Caleb’s wife stayed in hospital for 1 month, the bills soaring as he shuffled between work, hospital and home to see the children, especially the last born who was only two. Well, he did not hit his target that month and defaulted the loan. He explained to the bank’s relationship manager who urged him to pay up within 21 days. He committed to working day and night, but that was cut off when he got to the hospital and found the wife’s bed empty. I visited the family the following day. It was a single roomed house, the parents’ bed section separated by a curtain. Caleb was on one corner making a meal for his children, something he insisted to do that day in spite of the neighbours fully supporting him. The wife’s funeral would take place in 2 weeks as they attempted to raise the cash to settle the hospital and funeral bills. It was another two months later when I called Caleb for a taxi ride. ‘Sina gari, he said, bank imechukua!’ His car had been repossessed by the bank and auctioned within days. Guess who bought it at a throw away price? A brother to one of the bank auctioneers who gave it to a different driver to continue the taxi business.
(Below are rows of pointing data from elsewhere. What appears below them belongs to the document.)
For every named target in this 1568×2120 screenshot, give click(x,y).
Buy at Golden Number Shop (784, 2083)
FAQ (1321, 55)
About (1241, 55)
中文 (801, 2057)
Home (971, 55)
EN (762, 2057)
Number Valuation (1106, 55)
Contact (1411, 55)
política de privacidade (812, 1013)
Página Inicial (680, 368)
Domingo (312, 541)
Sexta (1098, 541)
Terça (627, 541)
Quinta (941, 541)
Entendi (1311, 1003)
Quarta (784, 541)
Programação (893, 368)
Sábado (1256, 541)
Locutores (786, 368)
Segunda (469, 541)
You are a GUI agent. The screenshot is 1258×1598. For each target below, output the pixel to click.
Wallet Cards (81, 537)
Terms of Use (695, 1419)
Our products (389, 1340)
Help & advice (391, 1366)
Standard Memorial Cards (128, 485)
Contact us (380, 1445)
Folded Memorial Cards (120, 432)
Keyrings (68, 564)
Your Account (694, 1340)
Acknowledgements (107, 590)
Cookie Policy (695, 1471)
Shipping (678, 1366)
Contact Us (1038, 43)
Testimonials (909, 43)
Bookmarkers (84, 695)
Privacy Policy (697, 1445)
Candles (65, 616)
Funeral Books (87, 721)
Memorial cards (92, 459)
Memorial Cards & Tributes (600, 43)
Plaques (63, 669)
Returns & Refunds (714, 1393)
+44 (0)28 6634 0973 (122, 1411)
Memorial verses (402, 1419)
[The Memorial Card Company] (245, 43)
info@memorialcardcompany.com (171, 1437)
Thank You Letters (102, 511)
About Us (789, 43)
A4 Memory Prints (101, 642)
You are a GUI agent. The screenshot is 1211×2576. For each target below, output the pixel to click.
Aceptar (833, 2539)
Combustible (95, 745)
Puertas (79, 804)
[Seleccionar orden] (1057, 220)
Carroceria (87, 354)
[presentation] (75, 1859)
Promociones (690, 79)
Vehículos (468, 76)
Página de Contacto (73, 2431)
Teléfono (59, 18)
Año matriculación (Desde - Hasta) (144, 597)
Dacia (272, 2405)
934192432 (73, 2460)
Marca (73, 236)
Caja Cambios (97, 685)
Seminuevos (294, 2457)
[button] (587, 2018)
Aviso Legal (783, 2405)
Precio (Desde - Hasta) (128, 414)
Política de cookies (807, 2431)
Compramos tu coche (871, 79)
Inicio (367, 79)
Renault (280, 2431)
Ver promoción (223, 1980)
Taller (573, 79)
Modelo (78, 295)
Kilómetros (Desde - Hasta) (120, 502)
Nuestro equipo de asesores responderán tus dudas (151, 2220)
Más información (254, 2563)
My eyes tear for my people when I hear some countries charge interest rates at 1% to 4%. My heart shudders when I see some Kenyan banks charging over 25% interest rates to the poorest of all. I ponder over the arguments for or against controlling interest rates. I wonder why it has to take the Banking (Amendment) Bill capping interest rates to see banks rolling over themselves pretending to care for the Kenyan borrower. I fear the president might not sign the bill sighting positive measures that are taking place. I feel like blackmailing him with my single vote but I know the teaming confidence that he may be reelected anyway. Oh, and just in case you are wondering about Caleb, I called him one day, shortly after the auction, and his number went unanswered. A few days later, his daughter picked and said one word: ALIKUFA, which means ‘he died.’ He had been buried a week earlier. The children said he slept and never woke up. But the near emptied glass was on a stool next to his bed with a package that told it all was found in his trouser pockets. He had scribbled some words on it; ‘Bank Imeniua!’ (The bank killed me). Blessed week.